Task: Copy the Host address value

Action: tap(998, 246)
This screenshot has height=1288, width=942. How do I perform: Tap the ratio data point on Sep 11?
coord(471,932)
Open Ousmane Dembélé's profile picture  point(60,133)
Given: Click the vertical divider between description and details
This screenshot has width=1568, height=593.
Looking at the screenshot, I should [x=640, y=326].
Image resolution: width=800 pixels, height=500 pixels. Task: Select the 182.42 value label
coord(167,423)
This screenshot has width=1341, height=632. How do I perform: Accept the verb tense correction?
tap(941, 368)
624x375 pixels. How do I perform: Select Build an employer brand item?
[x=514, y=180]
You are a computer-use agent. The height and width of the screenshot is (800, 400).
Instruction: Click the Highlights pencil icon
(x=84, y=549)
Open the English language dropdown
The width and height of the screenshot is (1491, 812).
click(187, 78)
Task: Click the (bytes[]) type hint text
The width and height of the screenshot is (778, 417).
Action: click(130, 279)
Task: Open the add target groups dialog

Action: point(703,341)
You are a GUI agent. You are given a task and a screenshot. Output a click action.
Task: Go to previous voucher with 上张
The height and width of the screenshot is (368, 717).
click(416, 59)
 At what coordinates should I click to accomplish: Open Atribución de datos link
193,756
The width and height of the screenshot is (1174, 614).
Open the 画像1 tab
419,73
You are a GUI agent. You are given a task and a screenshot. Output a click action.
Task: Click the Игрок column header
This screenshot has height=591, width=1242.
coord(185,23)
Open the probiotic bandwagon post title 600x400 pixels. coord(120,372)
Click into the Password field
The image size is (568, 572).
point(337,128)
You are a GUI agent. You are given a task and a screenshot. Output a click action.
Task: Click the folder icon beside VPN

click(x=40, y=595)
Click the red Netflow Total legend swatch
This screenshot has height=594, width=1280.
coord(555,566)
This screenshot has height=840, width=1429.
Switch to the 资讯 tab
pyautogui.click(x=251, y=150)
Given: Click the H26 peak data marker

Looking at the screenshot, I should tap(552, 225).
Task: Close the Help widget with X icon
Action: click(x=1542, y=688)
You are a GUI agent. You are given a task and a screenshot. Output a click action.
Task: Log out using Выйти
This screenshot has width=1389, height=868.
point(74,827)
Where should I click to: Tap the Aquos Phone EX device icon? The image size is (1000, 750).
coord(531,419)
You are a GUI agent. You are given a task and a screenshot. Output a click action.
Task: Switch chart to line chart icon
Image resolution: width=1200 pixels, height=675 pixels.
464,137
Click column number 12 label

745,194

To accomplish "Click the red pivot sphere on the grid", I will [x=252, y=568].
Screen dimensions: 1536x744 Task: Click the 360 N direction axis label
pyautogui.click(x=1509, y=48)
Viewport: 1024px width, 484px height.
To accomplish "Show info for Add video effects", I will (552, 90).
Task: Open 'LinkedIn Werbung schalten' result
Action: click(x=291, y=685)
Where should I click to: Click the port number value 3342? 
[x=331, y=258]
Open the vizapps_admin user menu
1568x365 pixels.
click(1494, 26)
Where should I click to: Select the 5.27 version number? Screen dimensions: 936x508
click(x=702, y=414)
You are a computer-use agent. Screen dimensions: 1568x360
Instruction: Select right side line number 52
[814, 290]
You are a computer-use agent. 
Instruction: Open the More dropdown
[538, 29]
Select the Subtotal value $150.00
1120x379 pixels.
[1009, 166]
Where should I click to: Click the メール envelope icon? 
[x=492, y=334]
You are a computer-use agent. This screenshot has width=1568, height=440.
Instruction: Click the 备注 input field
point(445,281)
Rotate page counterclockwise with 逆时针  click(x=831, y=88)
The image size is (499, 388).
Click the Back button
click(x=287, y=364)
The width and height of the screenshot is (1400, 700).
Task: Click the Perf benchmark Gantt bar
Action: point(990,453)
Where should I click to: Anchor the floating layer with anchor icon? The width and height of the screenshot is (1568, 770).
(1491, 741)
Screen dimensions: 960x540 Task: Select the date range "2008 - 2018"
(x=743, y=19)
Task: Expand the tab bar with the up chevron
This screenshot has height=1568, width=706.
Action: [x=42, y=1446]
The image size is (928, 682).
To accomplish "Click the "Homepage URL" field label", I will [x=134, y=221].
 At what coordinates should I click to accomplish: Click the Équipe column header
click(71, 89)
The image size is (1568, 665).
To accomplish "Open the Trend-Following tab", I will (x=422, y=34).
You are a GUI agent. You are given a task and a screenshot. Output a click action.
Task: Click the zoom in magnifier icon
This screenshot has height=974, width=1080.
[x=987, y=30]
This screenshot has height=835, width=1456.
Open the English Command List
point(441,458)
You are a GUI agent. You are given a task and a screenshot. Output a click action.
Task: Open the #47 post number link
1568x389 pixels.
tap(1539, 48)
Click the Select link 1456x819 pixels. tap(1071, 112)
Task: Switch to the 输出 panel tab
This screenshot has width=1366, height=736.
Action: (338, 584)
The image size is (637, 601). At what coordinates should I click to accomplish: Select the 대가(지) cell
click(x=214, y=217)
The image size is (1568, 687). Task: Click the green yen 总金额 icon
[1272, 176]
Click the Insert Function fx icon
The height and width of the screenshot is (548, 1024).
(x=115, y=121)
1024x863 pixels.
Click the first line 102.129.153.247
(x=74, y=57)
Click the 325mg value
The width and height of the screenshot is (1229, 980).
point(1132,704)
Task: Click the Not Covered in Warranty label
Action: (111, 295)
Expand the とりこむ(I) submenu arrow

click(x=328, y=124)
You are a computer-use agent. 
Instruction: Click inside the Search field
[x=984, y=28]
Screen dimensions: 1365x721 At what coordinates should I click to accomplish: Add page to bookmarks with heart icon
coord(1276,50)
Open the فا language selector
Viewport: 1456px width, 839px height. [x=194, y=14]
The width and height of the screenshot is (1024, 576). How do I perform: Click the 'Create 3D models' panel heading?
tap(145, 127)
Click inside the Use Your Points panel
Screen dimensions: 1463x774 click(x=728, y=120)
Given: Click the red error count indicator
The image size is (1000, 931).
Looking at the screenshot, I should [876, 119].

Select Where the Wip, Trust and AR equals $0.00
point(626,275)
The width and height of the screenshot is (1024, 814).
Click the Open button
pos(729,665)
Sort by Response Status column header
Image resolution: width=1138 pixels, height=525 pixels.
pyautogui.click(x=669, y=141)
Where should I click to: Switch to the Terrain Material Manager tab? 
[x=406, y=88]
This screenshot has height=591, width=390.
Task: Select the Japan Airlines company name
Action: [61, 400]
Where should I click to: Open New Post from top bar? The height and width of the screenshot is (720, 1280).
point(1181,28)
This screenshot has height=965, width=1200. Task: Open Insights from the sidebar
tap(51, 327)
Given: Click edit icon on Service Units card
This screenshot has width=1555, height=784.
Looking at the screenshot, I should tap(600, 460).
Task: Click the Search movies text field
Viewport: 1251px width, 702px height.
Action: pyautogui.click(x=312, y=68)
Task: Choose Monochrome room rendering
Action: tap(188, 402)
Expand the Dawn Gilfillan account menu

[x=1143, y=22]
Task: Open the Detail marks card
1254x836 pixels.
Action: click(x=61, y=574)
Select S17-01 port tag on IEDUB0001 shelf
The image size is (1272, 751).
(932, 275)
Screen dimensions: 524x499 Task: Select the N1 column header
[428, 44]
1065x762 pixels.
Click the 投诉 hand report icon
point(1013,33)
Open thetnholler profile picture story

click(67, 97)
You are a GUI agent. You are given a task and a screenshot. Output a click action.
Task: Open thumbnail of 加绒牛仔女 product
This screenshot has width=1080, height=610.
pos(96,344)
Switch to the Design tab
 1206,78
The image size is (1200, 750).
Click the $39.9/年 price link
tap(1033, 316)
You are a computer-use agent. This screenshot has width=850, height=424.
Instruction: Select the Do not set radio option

□ □ □ □ □ □ □

*What needs to be done:*
Repeat the material word for word from its opening line up to and including the line containing "Task: Click the Игрок column header".

*Written solution:*
Task: Copy the Host address value

Action: tap(998, 246)
This screenshot has height=1288, width=942. How do I perform: Tap the ratio data point on Sep 11?
coord(471,932)
Open Ousmane Dembélé's profile picture  point(60,133)
Given: Click the vertical divider between description and details
This screenshot has width=1568, height=593.
Looking at the screenshot, I should [x=640, y=326].
Image resolution: width=800 pixels, height=500 pixels. Task: Select the 182.42 value label
coord(167,423)
This screenshot has width=1341, height=632. How do I perform: Accept the verb tense correction?
tap(941, 368)
624x375 pixels. How do I perform: Select Build an employer brand item?
[x=514, y=180]
You are a computer-use agent. The height and width of the screenshot is (800, 400).
Instruction: Click the Highlights pencil icon
(x=84, y=549)
Open the English language dropdown
The width and height of the screenshot is (1491, 812).
click(187, 78)
Task: Click the (bytes[]) type hint text
The width and height of the screenshot is (778, 417).
Action: click(130, 279)
Task: Open the add target groups dialog

Action: point(703,341)
You are a GUI agent. You are given a task and a screenshot. Output a click action.
Task: Go to previous voucher with 上张
The height and width of the screenshot is (368, 717).
click(416, 59)
 At what coordinates should I click to accomplish: Open Atribución de datos link
193,756
The width and height of the screenshot is (1174, 614).
Open the 画像1 tab
419,73
You are a GUI agent. You are given a task and a screenshot. Output a click action.
Task: Click the Игрок column header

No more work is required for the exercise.